Het moet uniek zijn. Vier vaders, vier zonen, op de scène in het Gemeenschapscentrum GC De Kluize in Scheldewindeke. Dat hadden we in onze lange reporterscarrière nog nooit gezien. Vier vaders, vier zonen die liefdevol samen optrekken, in elkaar het grootste vertrouwen hebben, dat is hartverwarmend. Lenig zijn ze alleszins, ze gaan de uitdaging aan. Ze zijn gebonden aan hun rol, strikt getimed, uiteraard een vereiste voor het uitvoeren van hun kunsten. Halsbrekende toeren, gewaagde stunts gaan we niet zien.
De voorstelling start met stemmen. Op het scherm lees je wat ze over elkaar zeggen, je ziet vage silhouetten, die 2 aan 2 over het toneel lopen, stilstaan, dicht bij elkaar staan, dan weer afstand nemen, weer weggaan. De teksten stoppen. De scène wordt verlicht. De vier duo’s ontmoeten elkaar, begroeten elkaar, wat onwennig en gereserveerd, gaan op een rij zitten, spelen een spel van plaats wisselen, zonder stoel, daarna met stoel over podium. Wat volgt zijn acrobatische oefeningen. De vaders volgen de zonen, per duo, in groep. Zoon draagt vader, vader draagt zoon. Er klinken pianoklanken, onderbroken door mechanische klikgeluiden. We zien een berg van lijven, klimmen op elkaar, tillen elkaar op. Vertrouwen straalt af van de duo’s , van de groep. T – shirts en broeken gaan uit. Alle acht in een wit lijveke, witte onderbroek. Ze staan op elkaar. Jong en oud. Ze blijven voor elkaar zorgen, Het heeft iets, ze zo samen zien spelen. ‘Carrying my father’, gaat over dragen en gedragen worden. Over vasthouden en loslaten. Fysiek en mentaal lukt het nog. Hopelijk nog lang.

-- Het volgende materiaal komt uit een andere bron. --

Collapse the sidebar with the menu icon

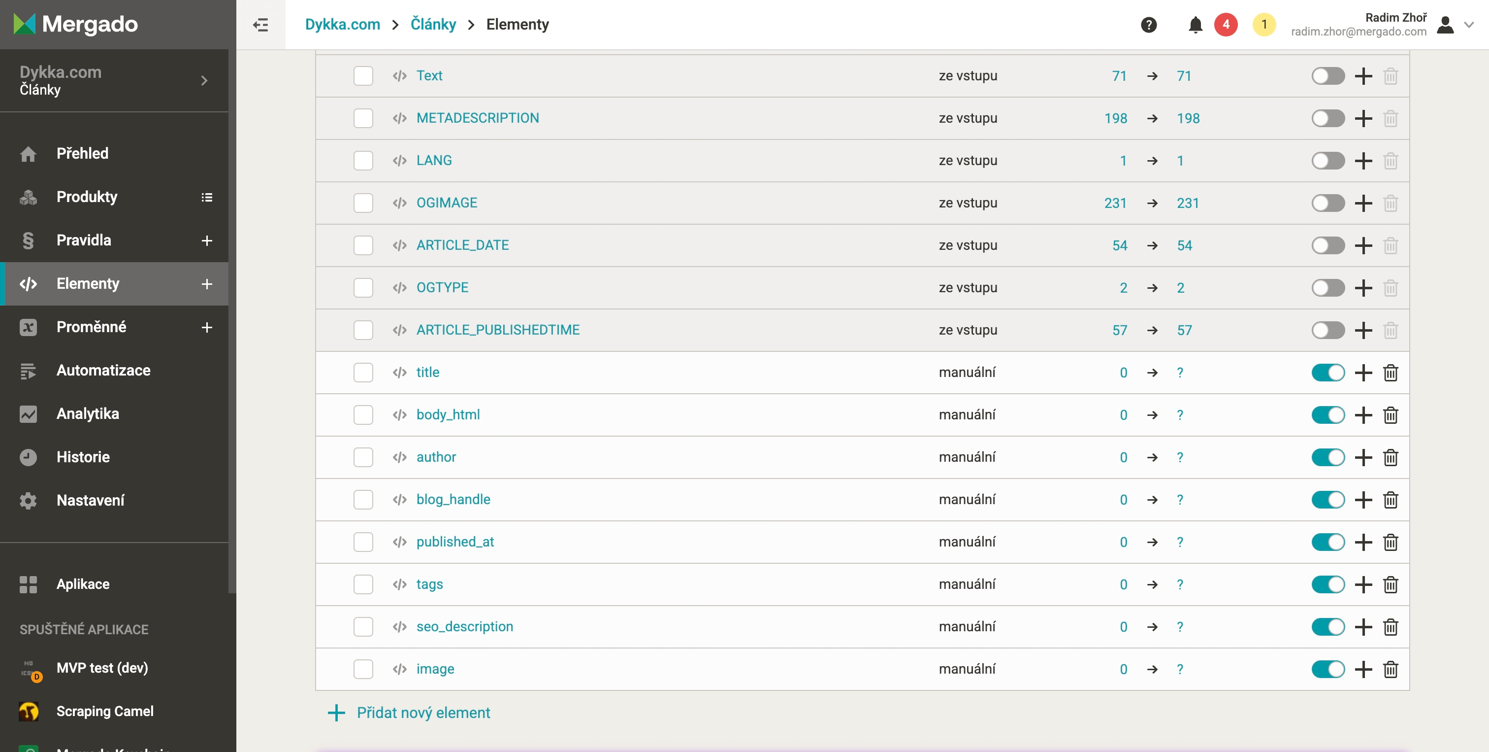[x=261, y=25]
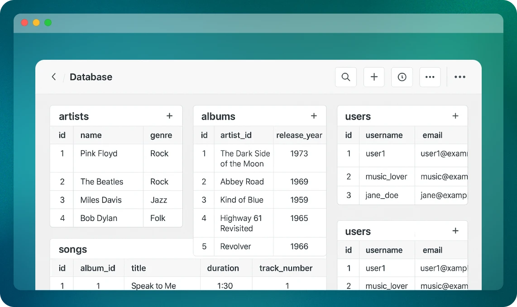The width and height of the screenshot is (517, 307).
Task: Click the plus button in the top toolbar
Action: [374, 77]
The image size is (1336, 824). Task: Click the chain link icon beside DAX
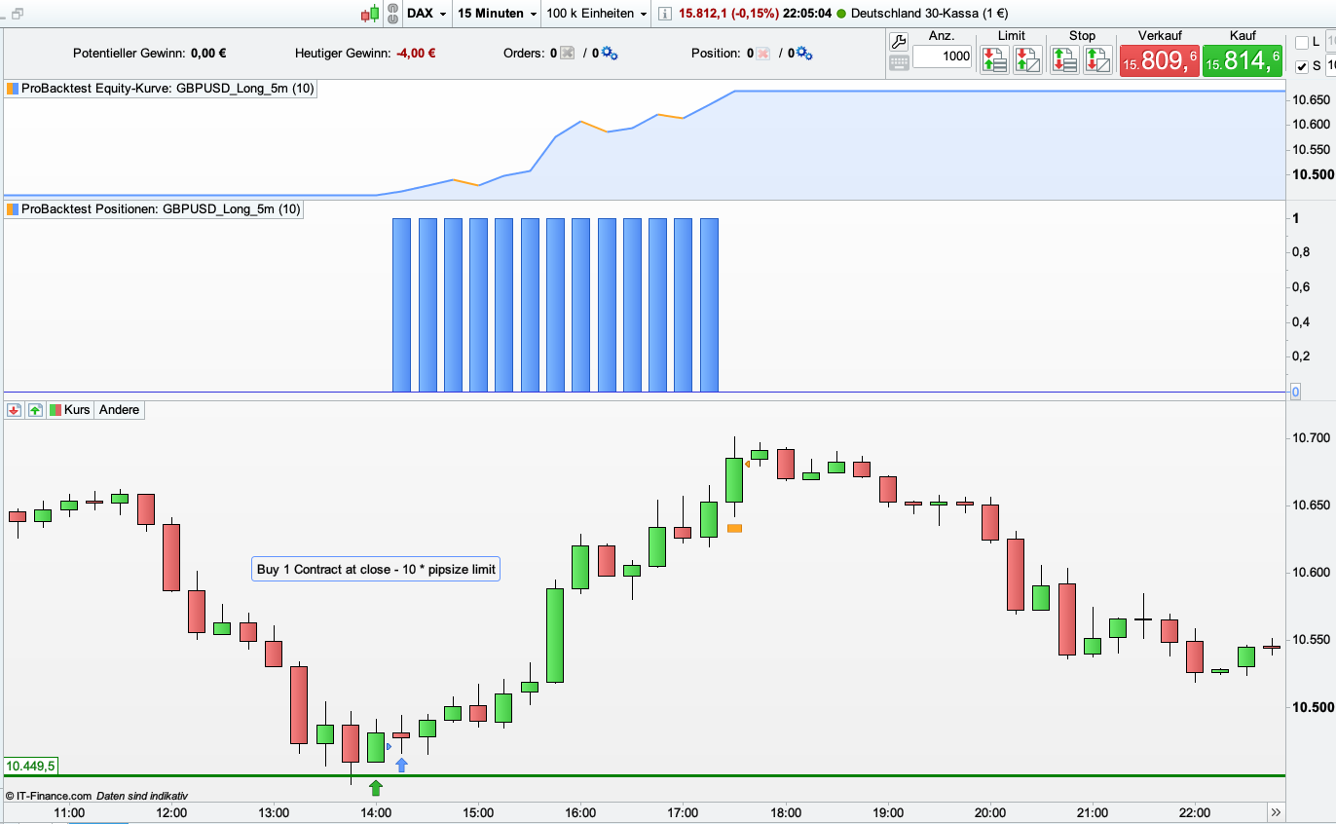click(391, 14)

Centraal staat het besef: zoals de vader de zoon droeg, zo zal de zoon ooit de vader dragen. Finaal een krachtig applaus voor Toon & Eugeen Van Gramberen, Jonas & Danny Juchtmans, Josse & Koen De Broeck, Joren en Jan De Cooman. Nog even meegeven, drie zonen zijn circusartiesten, één zoon is leerkracht. De vaders zijn leraar, kleuterleider, grafisch vormgever en coördinator in de sociale sector. Zo te zien, de innige band die ze met elkaar hebben. (marcel van de vijver, foto’s Danny De Lobelle).